++++ Provided passage

The latest iPhone has six cores
and a Mac Pro can have up to 28.
Therefore scalable multithread
architecture is key to great
performance on all of our
devices.
Metal is designed for
multithreading.
In this section, let's look at
two ways how you can parallelize
your encoding on the CPU.
So I'm going to set up an
example of a typical video
frame.
With a classic single threaded
rendering, you could serially
decode frames and build commands
into a single command buffer in
GPU execution order.
And you typically have to fit
this into some tiny fraction of
your frame time.
And of course, you're going to
have maximum latency because you
have to encode the entire
command buffer before the GPU
can consume it.
Obviously, there's a better way
to do this.
So what we're going to do is
start by building in parallelism
with the CPU.
Render blit and compute passes
are the basic granularity of
multithreading on Metal.
All you need to do is create
multiple command buffers and
start encoding passes into each
on a separate thread.
You can encode in any order you
wish.
The final order of execution is
determined by the order that you
added to the command queue.
So now let's look at how you can
do this in your code.
Encoding multiple command
buffers is actually quite
simple.
The first thing we do is we
create any number of Metal
command buffer objects from the
queue.
Next, we define the GPU
execution order up front by
using the enqueue interface.
This is great because you could
do it early and you don't have
to wait for encoding to complete
first.
And finally, for each command
buffer we create a separate
thread using the asynchronous
dispatch queue and encode passes
for the frame and that's it.
It's really fast and it's really
simple.
So as you could see in our
example, we've done a good job
parallelizing with multiple
Metal command buffer objects,
but what if you have one really
large effects and blending pass?
In this case, Metal offers a
dedicated parallel encoder that
allows you to encode on multiple
threads without explicitly
dividing up the render pass or
the command buffer.
Let's take a look at how easy
this is to doing your
application.
So here, the first thing we do
is create a parallel encoder
from the command buffer.
Then we create any number of
subordinate coders and this is
actually where we define the GPU
execution order by the order
that we create the subordinates.
Next, we create a separate
thread and call our encoding
function for each.

++++++++
++++ Data section

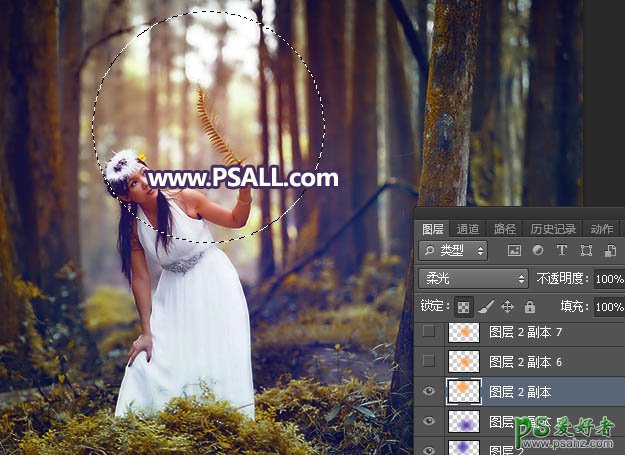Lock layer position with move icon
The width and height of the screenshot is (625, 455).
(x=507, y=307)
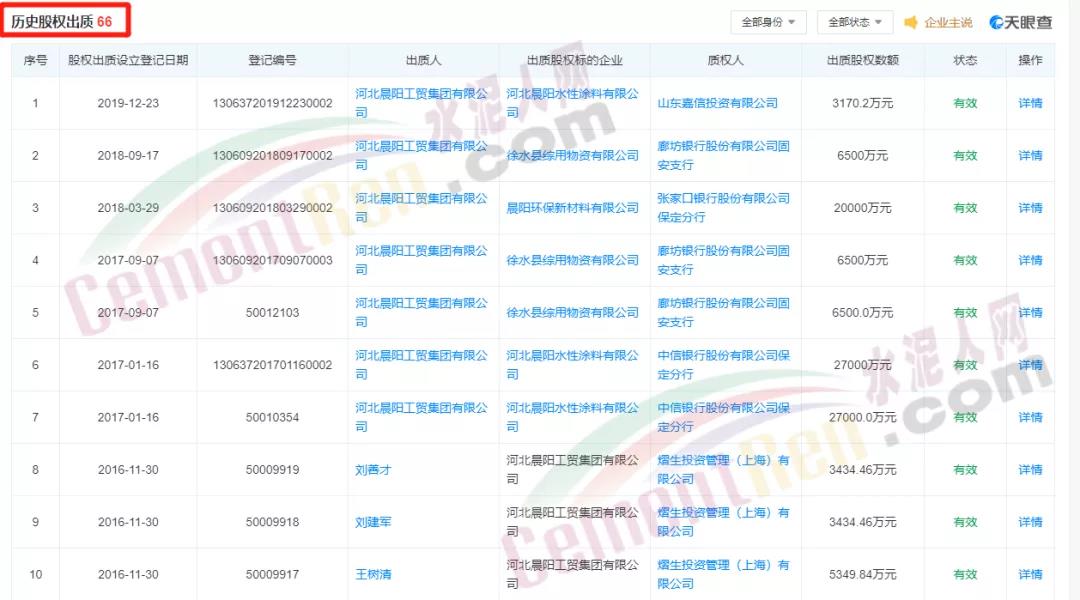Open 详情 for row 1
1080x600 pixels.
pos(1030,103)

++++++++

Short problem 1 ▸ In the passage on Metal multithreading, what determines the final order in which multiple command buffers execute?
Short problem 2 ▸ Continue the passage on Metal multithreading from the point where it stops.

Written response 1 ▸ The order in which the command buffers were added to the command queue.

Written response 2 ▸
This is where the effects and
blending will be processed.
And finally we set up a
notification when the threads
are complete and we end
parallelizing encoding, and
that's it.
That's all you have to do.
It's very simple and very
efficient.
So I've shown you two ways on
how to parallelize on the CPU.
Now let's see how Metal can help
you to leverage asynchronous GPU
channels.
Modern GPU's today have a common
capability.
They each contain a number of
channels that allow you to
execute asynchronously so this
means that you can potentially
decode video on one channel
while also executing 3D effects
on another.
Metal could extract this type of
parallelism in two ways.
The first comes naturally just
by using the render, blit, and
compute encoders for the
appropriate workloads.
The other way Metal extracts
parallelism is by analyzing your
data dependencies.
But the most compelling detail
of all here is you get most of
this for free.
Metal does a lot of this for you
under the hood.
Let's see how.
So let's look at how the GPU
executes a series of these
frames.
Here I have another video frame
example.
In your application we're going
to be decoding with Video
Toolbox followed by using the
blit encoder to upload those
frames from system to VRAM.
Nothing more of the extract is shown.